AIM OF THE TASK |
Please begin at the first line of the data and stop after the line containing "(x=976, y=329)", changing "screenshot" to "screen capture" and keeping all else the same. Leave the pictures out of your answer.

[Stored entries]
☆ ☆ ☆ ☆

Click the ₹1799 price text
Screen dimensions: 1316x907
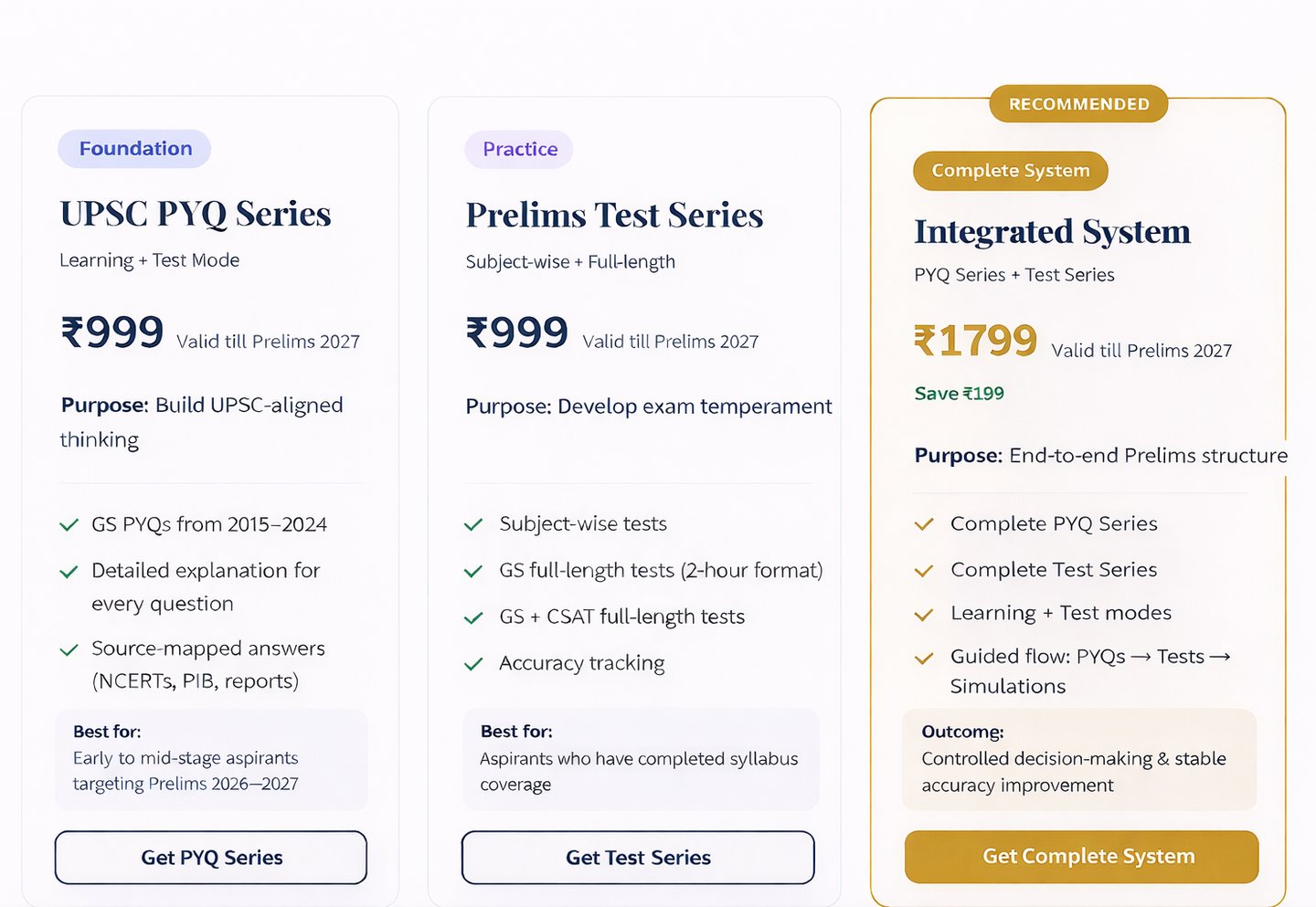[x=975, y=341]
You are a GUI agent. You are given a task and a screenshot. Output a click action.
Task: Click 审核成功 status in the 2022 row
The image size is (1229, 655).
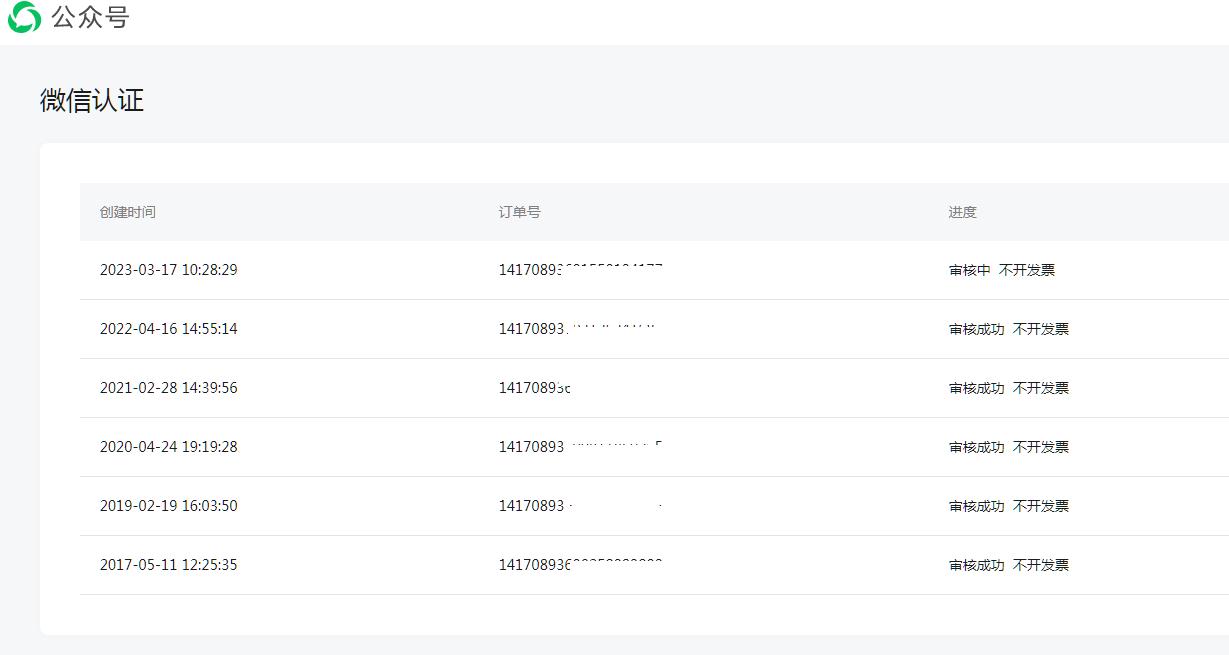(x=976, y=329)
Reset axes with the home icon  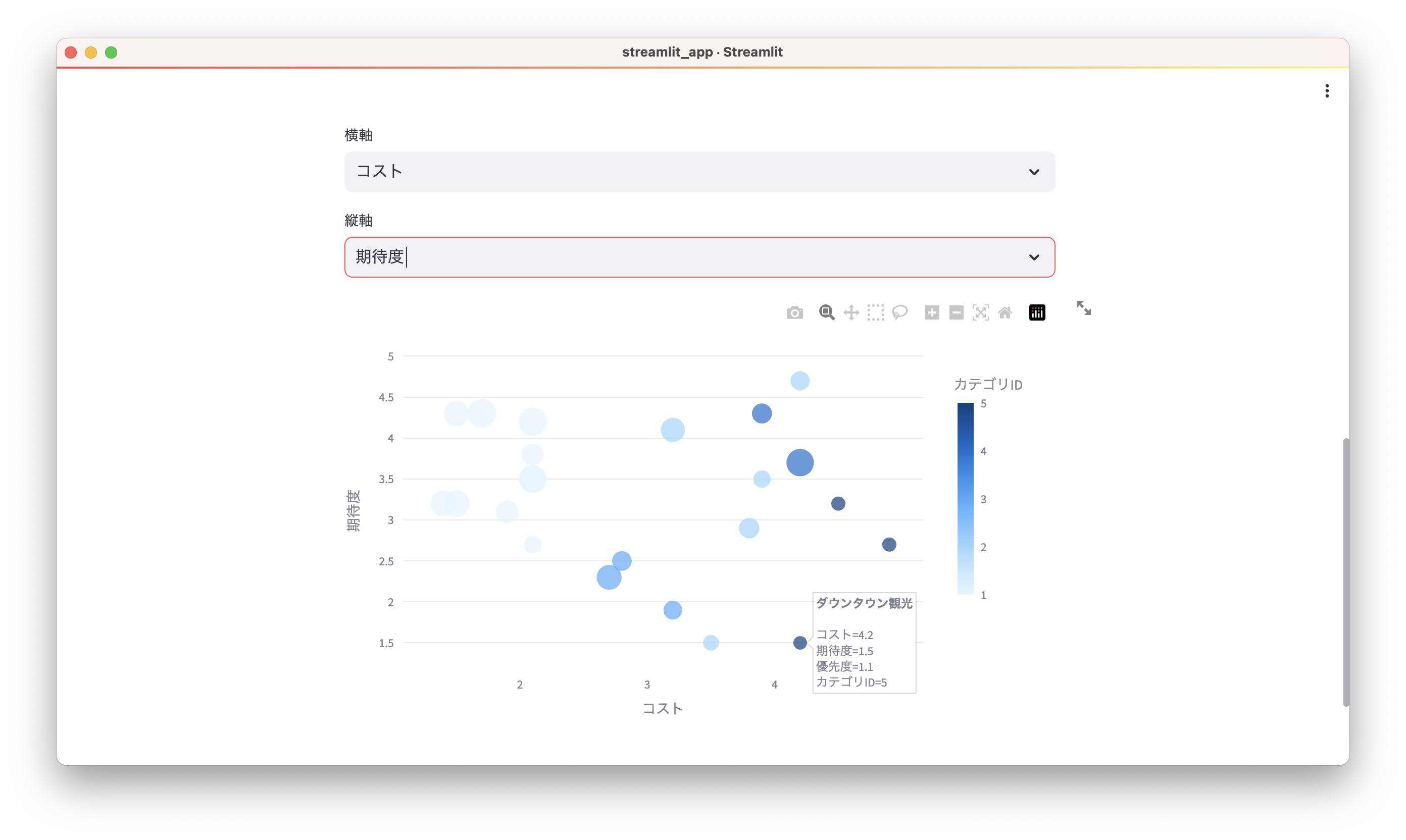1005,312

☆ ☆ ☆ ☆

TASK RESULT |
Click the ₹1799 price text
Screen dimensions: 1316x907
[x=975, y=341]
You are a GUI agent. You are given a task and a screen capture. Output a click action.
Task: Click 审核成功 status in the 2022 row
The image size is (1229, 655).
(x=976, y=329)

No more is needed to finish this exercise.